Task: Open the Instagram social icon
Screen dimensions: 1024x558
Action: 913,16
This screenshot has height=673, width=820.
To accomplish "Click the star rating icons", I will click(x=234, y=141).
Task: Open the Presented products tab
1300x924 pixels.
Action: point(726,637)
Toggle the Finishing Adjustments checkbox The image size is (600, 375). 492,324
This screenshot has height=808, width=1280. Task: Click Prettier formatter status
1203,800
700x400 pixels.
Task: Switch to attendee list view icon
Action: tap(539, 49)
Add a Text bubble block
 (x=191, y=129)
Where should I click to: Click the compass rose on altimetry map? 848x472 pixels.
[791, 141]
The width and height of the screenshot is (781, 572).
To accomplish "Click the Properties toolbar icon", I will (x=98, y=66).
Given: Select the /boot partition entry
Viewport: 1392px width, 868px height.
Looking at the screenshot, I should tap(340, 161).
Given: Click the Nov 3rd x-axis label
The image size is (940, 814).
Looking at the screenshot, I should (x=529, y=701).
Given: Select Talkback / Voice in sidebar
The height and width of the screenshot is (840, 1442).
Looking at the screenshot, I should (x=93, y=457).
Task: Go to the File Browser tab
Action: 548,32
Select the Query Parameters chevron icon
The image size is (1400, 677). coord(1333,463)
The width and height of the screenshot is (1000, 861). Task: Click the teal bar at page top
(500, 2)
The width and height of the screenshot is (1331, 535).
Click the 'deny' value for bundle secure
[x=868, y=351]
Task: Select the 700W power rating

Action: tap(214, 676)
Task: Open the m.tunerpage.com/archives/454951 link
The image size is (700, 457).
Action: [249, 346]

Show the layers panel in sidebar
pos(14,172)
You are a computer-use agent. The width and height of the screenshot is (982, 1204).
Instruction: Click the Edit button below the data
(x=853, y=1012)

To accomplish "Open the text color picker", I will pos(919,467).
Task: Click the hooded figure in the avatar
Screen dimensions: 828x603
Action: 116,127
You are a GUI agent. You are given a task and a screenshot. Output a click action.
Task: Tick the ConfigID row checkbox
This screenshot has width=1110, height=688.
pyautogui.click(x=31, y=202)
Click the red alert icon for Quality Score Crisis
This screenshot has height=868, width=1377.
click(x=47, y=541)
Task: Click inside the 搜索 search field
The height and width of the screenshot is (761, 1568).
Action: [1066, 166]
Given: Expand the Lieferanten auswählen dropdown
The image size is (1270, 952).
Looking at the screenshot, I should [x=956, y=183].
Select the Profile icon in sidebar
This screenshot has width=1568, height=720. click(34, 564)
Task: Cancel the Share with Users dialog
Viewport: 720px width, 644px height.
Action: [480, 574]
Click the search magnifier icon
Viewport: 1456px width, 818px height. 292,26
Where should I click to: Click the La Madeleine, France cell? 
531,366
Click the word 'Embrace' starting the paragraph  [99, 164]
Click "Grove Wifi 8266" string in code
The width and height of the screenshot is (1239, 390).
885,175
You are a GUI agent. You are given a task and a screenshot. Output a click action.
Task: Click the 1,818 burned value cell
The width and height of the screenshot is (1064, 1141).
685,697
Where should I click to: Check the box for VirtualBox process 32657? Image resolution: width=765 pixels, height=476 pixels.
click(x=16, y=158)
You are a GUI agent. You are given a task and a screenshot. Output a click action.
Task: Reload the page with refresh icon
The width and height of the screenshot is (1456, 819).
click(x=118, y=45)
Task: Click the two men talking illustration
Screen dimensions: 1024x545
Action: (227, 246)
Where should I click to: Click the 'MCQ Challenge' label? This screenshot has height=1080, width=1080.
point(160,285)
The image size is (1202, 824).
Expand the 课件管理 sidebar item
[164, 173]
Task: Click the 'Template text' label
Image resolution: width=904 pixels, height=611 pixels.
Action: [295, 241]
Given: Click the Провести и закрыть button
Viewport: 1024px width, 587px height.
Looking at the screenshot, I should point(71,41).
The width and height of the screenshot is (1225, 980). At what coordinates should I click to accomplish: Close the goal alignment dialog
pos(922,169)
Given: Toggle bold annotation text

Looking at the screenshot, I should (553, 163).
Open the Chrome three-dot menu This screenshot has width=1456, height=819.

▬▬▬▬▬▬▬▬▬▬

## AIM
Render the material as a Markdown table with the columns Row and Line. Include every line from the line with "Task: Click the two men talking illustration" through the end of the material, both ends included, and leave out blank lines.

## FINISHED TASK
| Row | Line |
|---|---|
| 1 | Task: Click the two men talking illustration |
| 2 | Screen dimensions: 1024x545 |
| 3 | Action: (227, 246) |
| 4 | Where should I click to: Click the 'MCQ Challenge' label? This screenshot has height=1080, width=1080. |
| 5 | point(160,285) |
| 6 | The image size is (1202, 824). |
| 7 | Expand the 课件管理 sidebar item |
| 8 | [164, 173] |
| 9 | Task: Click the 'Template text' label |
| 10 | Image resolution: width=904 pixels, height=611 pixels. |
| 11 | Action: [295, 241] |
| 12 | Given: Click the Провести и закрыть button |
| 13 | Viewport: 1024px width, 587px height. |
| 14 | Looking at the screenshot, I should point(71,41). |
| 15 | The width and height of the screenshot is (1225, 980). At what coordinates should I click to accomplish: Close the goal alignment dialog |
| 16 | pos(922,169) |
| 17 | Given: Toggle bold annotation text |
| 18 | Looking at the screenshot, I should (553, 163). |
| 19 | Open the Chrome three-dot menu This screenshot has width=1456, height=819. |